About Guardrails¶
Guardrails are safety measures that ensure AI-generated responses from large language models (LLMs) are appropriate and align with standards. You can deploy various guardrail models in GALE and use them to scan the inputs or prompts and output results. The scanners ensure responsible AI interactions while generating responses.
Supported Scanners:
Regex Scanner
- Validates prompts based on user-defined regular expression patterns.
- Allows defining desirable ("good") and undesirable ("bad") patterns for fine-grained prompt validation.
Anonymize Scanner
- Ensures user prompts remain confidential by removing sensitive data.

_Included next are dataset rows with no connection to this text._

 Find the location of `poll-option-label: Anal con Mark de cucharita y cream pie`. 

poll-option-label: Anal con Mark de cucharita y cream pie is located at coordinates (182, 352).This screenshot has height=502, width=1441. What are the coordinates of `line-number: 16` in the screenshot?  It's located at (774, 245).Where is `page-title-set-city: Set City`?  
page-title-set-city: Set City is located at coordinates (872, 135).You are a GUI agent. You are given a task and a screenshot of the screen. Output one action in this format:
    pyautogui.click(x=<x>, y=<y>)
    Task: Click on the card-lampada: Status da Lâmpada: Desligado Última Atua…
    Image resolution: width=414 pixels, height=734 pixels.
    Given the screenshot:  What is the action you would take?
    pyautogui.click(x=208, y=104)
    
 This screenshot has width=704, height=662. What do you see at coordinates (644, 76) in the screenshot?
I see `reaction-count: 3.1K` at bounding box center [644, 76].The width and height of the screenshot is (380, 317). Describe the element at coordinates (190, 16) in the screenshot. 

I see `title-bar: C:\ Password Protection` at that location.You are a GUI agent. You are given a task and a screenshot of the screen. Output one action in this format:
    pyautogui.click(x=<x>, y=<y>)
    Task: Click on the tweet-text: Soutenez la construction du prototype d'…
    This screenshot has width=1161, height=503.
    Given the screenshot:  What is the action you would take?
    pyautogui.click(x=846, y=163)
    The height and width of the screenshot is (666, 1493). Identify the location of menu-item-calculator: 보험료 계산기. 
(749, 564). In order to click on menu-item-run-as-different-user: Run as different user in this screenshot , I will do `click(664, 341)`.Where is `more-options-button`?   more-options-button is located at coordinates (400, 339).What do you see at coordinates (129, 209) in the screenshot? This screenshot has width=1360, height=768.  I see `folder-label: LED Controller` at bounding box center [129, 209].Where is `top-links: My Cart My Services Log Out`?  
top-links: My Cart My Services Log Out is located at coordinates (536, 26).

- Helps maintain user privacy and prevents exposure of personal information.
Ban Topics Scanner
- Restricts specific topics, such as religion, from being introduced in prompts.
- Maintains acceptable boundaries and avoids potentially sensitive or controversial discussions.
Prompt Injection Scanner
- Protects LLM against crafty input manipulations.
- Identifies and mitigates injection attempts to ensure secure LLM operation.
Toxicity Scanner
- Analyzes and gauges the toxicity level of prompts.
- Assists in maintaining healthy and safe online interactions by preventing the dissemination of potentially harmful content.
Bias Detection Scanner
- Inspects LLM-generated outputs to detect and evaluate potential biases.
- Ensures LLM outputs remain neutral and free from unwanted or predefined biases.
Deanonymize Scanner
- Replaces placeholders in the model's output with real values.
- Helps restore original information in the output when needed.
Relevance Scanner
- Measures the similarity between the input prompt and the model's output.
- Provides a confidence score indicating the contextual relevance of the response.
- Ensures LLM outputs remain aligned with the given input prompt.